Die Gedanken über Betätigungsfelder der Umweltpolitik lassen sich geographisch noch weiter spinnen: Der Schutz der Umwelt und Natur ist europa- und weltweit notwendig. Als Versuche in dieser Hinsicht sind die Weltklimakonferenzen zu nennen oder die Konferenzen der Nordseean iegerstaaten zum Schutz der Nordsee. Weit weg von Filderstadt hat die Gedankenkette geführt.
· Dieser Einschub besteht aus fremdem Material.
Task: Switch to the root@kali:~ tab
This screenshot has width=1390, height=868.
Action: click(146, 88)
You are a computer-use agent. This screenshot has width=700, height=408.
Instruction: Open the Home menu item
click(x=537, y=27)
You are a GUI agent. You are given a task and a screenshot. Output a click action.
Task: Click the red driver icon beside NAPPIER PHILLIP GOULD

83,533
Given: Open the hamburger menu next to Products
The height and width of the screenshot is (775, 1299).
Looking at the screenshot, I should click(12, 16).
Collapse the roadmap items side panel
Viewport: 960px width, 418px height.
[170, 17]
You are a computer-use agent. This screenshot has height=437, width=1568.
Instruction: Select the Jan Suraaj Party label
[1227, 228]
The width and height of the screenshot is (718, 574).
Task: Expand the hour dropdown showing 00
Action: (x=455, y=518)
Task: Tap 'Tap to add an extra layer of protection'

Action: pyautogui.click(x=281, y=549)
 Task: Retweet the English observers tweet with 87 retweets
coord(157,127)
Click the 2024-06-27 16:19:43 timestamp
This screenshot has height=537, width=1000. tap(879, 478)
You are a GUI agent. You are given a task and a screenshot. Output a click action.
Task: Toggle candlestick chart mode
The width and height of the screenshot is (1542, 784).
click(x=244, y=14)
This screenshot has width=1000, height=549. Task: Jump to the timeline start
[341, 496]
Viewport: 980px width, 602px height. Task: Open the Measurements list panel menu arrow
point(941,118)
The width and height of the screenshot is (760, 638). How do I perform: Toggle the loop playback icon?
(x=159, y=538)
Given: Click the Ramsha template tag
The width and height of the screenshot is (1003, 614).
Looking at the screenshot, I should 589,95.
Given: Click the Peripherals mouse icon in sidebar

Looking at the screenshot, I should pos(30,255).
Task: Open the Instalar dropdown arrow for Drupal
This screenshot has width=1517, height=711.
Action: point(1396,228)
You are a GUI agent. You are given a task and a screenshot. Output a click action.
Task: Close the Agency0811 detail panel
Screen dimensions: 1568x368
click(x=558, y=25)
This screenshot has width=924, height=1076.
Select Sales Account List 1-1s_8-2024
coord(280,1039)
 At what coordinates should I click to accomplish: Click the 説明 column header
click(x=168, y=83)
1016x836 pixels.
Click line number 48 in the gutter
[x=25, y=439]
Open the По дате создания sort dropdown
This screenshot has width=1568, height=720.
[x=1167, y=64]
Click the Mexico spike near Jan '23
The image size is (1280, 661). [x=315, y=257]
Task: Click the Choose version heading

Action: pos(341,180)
Angesichts der Größe der Aufgaben und dem Zweifel am Erfolg kommt sich der Einzelne nur klein und unbedeutend vor.

Und doch haben die eigenen Aktivitäten hier bei uns in Filderstadt mit dem Kampf gegen die weltweite Gefährdung der Erde etwas gemeinsam: die angesprochene innere Sehnsucht aller Menschen nach einer heilen, unversehrten Umwelt und Natur.

Wir müssen die Widersprüche unseres Tuns zum Schutz der Natur aushalten. Dazu gehört auch eine Auseinandersetzung mit eigenen depressiven Tendenzen angesichts von weltweiter Gefährdung. Auch die Wege und Methoden unseres Tuns sind vielfältig und widersprüchlich. Es gibt nicht den allein selig machenden Weg. Aber eine Umkehr bei der Behandlung unserer Umwelt ist auch im Interresse der Nachwachsenden lebensnotwendig.